Ya conocida la etimología e historia de los himnos, entrare ahora en materia a conocer la génesis del Himno de la Policía Nacional de Colombia y para ello me remitiré al 13 de junio de 1953 cuando tuvo lugar el golpe militar contra el gobierno del presidente Laureano Gómez, que llevó a la Presidencia de la República al Teniente General Gustavo Rojas Pinilla. 




El  Presidente Rojas Pinilla en compañía de la señora Carola, su esposa y María Eugenia su hija.

Un hecho importante durante el gobierno de Rojas Pinilla, fue  la modificación de la estructura del Ministerio de Guerra, suprimiendo el Comando de las Fuerzas Militares y creó en cambió el Comando General de las Fuerzas Militares e incorporó a la Policía como el cuarto componente, denominado Fuerzas de Policía, acción que se protocolizó a través de la firma del Decreto 1814 del 10 de julio de 1953.

El Decreto 1814 del 10 de julio de 1953 estableció: La Policía se incorpora al Ministerio de Guerra "con presupuesto y organización propios y prestara los servicios que por Ley le corresponden”


Este Decreto fue aclarado  días después por el Decreto 3220 que rezó: “ Las Fuerzas Armadas están constituidas por las Fuerzas Armadas y las Fuerzas de Policía. Las Fuerzas Militares  son el Ejército, la Armada y la Fuerza Aérea”.
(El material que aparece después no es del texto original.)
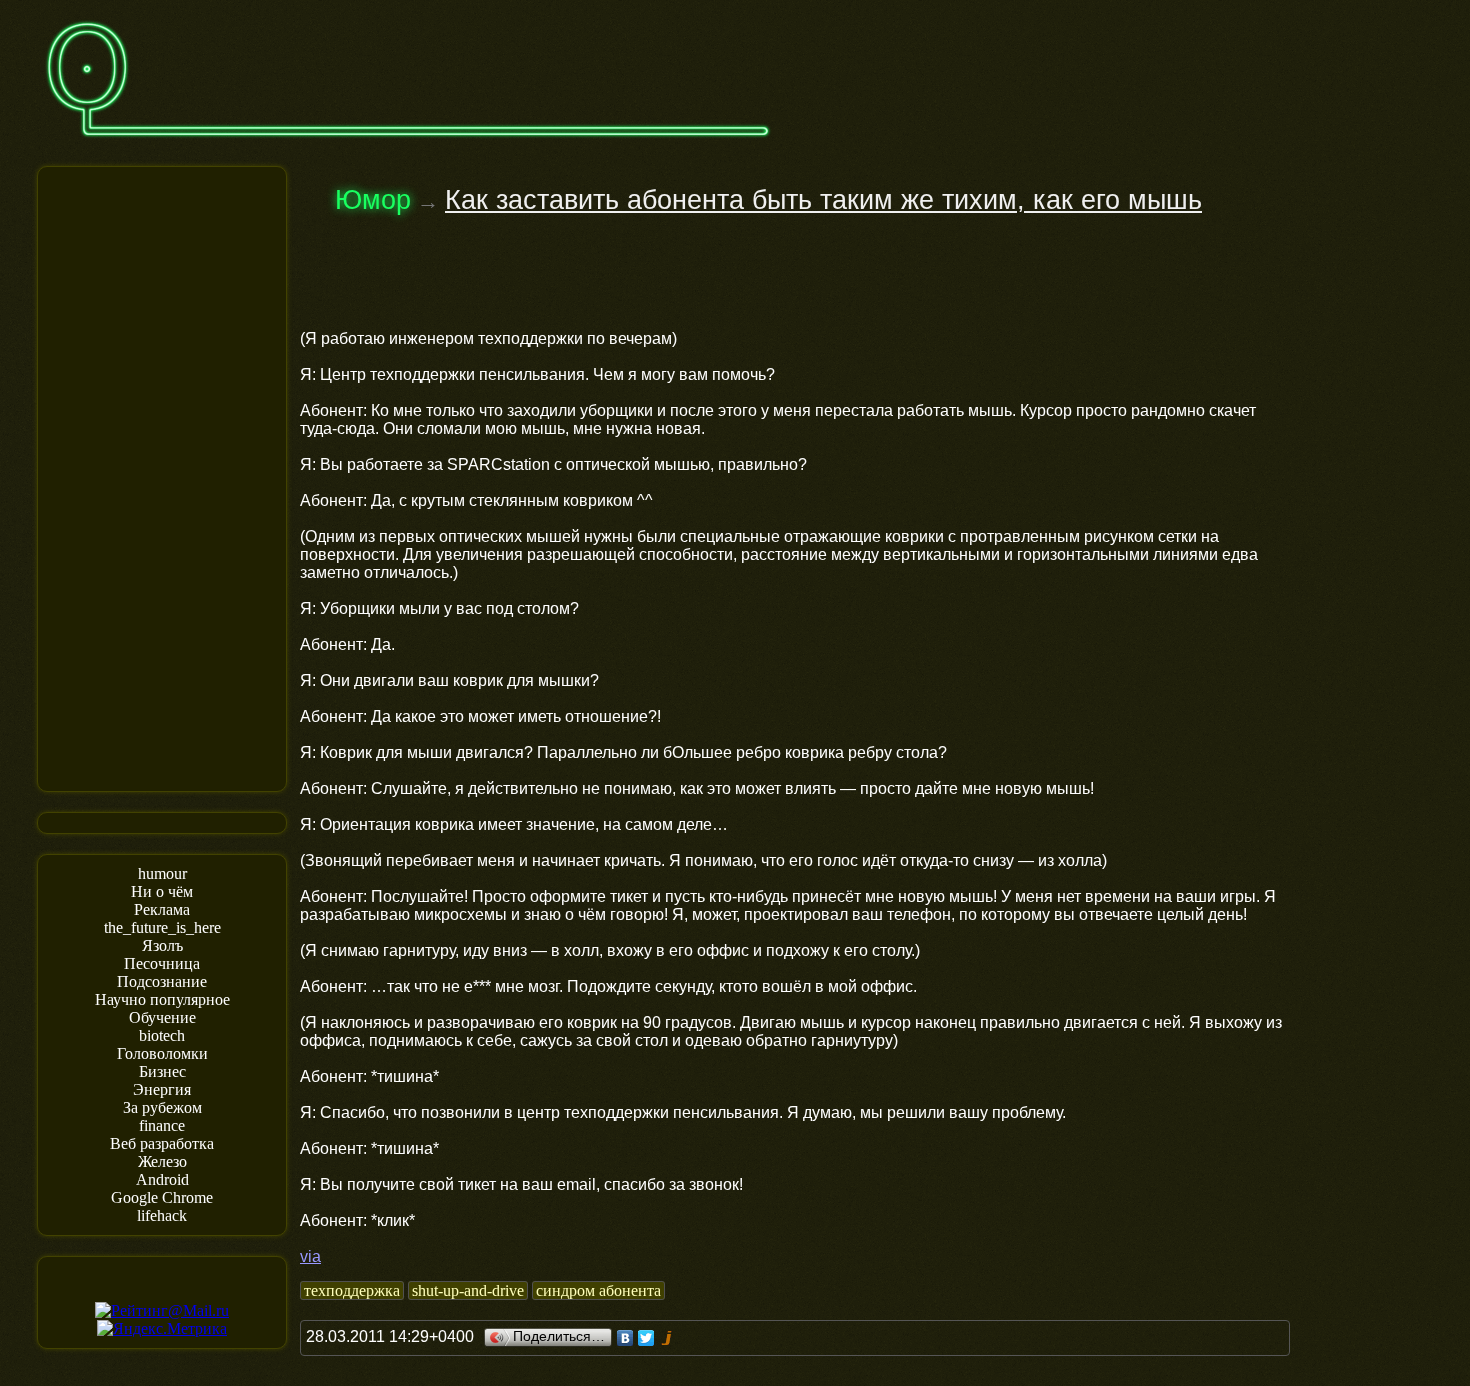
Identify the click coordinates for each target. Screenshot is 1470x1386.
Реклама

Consecuencias de la incorporación al Ministerio de Guerra

El 13 de junio de 1953 fue la culminación de un largo y doloroso proceso político que inundó de sangre el país, de pobreza las arcas nacionales por los altos costos de la lucha armada y de lagrimas caídas del paño de luto tendido sobre la patria como consecuencia de las desapariciones, los huérfanos y las viudas que quedaron sin amparo. La llegada del Teniente General Gustavo Rojas Pinilla que ofreció la amnistía y pidió que no se derramara más sangre colombiana, llenó de esperanzas a la sociedad y se empezó a respirar otro ambiente.



Teniente General Rojas Pinilla dando lectura a su discurso de posesión



El país entró en una era de prosperidad y de mayor tranquilidad. La Policía no tuvo actividad participativa en el Golpe de Estado y miraba con aprensión la suerte que le esperaba por las inculpaciones que le formulaban como gestora de la violencia y, también, por viejas rencillas, aún vivas, con las Fuerzas Militares.
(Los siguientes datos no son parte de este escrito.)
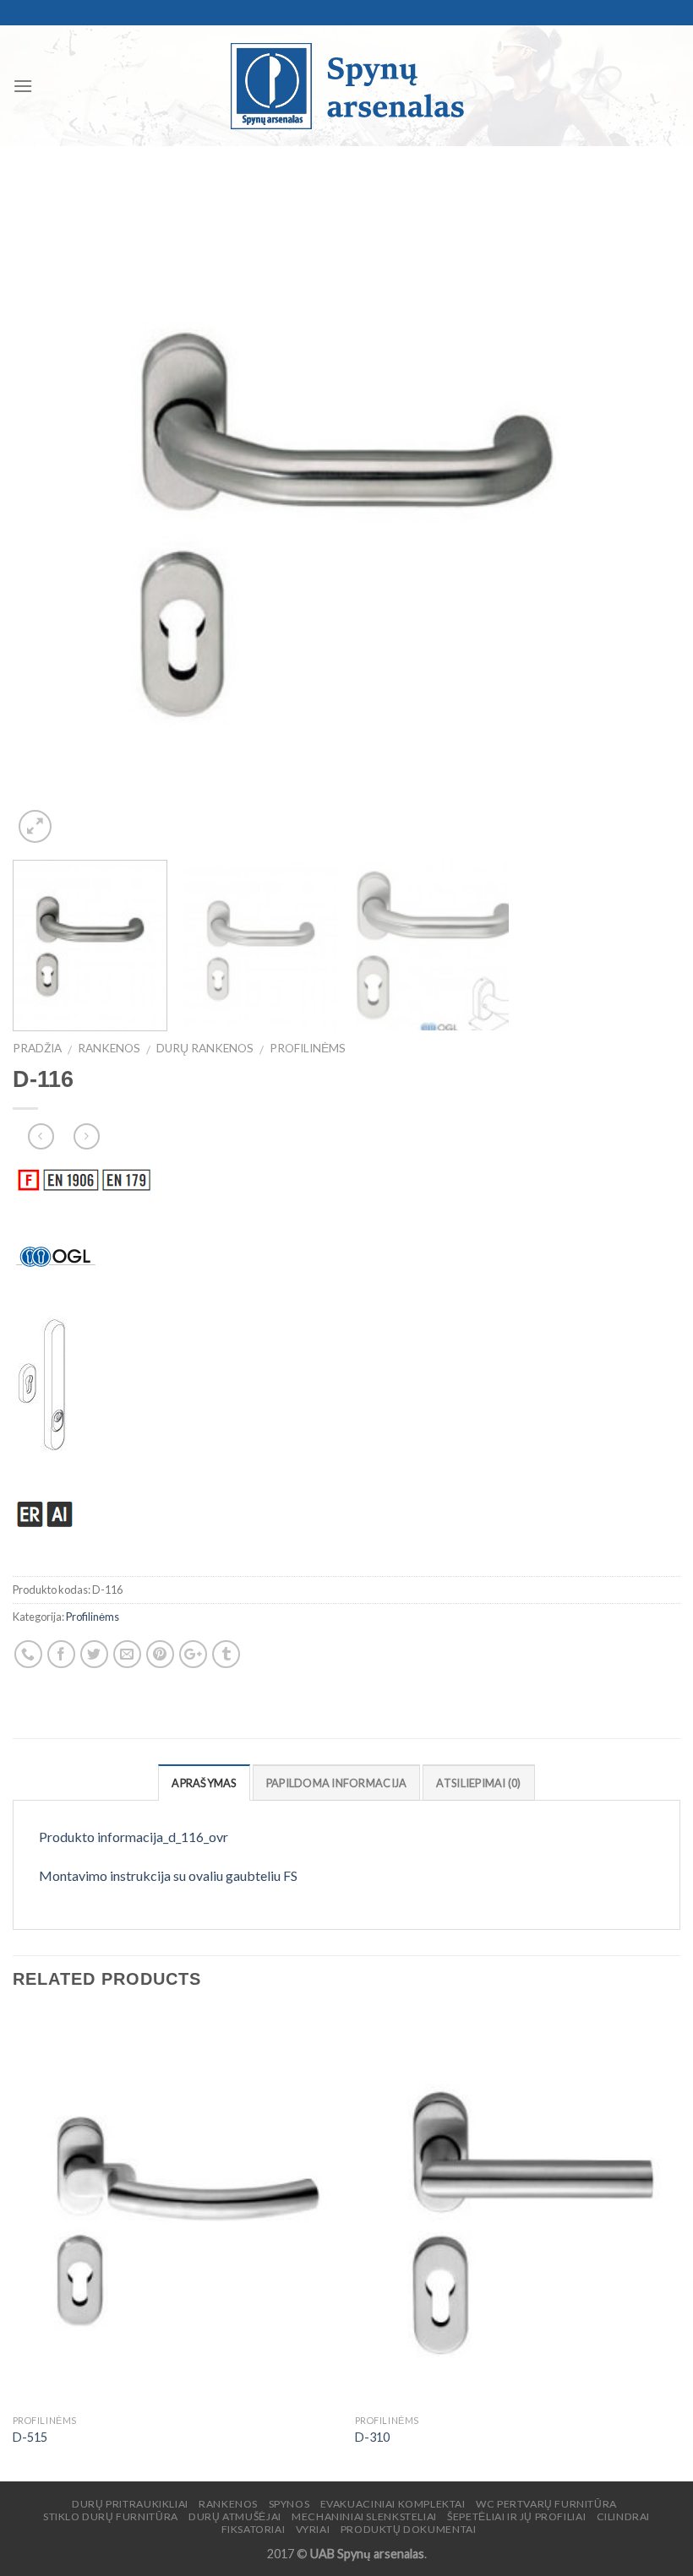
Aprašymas (204, 1783)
El Decreto 1814 del 10 de julio de 1953 disipó la incertidumbre. Sin embargo, y aunque ya se dijo que el decreto fue bien recibido, algunos recelosos consideraron que esta unificación de las Fuerzas Armadas era una peligrosa concentración de poder, atentatoria contra el funcionamiento de un gobierno democrático.

Es riguroso y honesto reconocer que durante la administración del Teniente General Rojas Pinilla, la Policía vivió un gran auge. Se construyeron instalaciones modernas; se adquirieron uniformes, equipos y armamento; a los oficiales de la Policía  se les hizo miembros del Club Militar de Bogotá, la instrucción y formación  del personal se intensificó. Se crearon las escuelas Antonio Nariño, de Barranquilla; la Alejandro Gutiérrez, en Manizales; la Simón Bolívar, en Tuluá y la Eduardo Cuevas, en Villavicencio. 

Concurso para escoger el himno de las Fuerzas de Policía.

El cambio estructural del cual fue objeto la policía implicó que para el año de 1954 el señor Comandante de las Fuerzas de Policía Coronel Francisco Rojas Scarpetta, considerará prudente la necesidad que la Institución Policial contar con un himno propio, tal como lo tenían las demás fuerzas  que conformaban el Comando General de las Fuerzas Militares, para lo cual, realizó un concurso público con el objeto de lograr la escogencia del himno de las Fuerzas de Policía.



Bases generales del Concurso

Me detendré un instante, para presentar a continuación una breve biografía del señor Coronel Francisco Rojas Scarpettade cuya gestión como Comandante de las Fuerzas de Policía fueron significativas para la Institución.  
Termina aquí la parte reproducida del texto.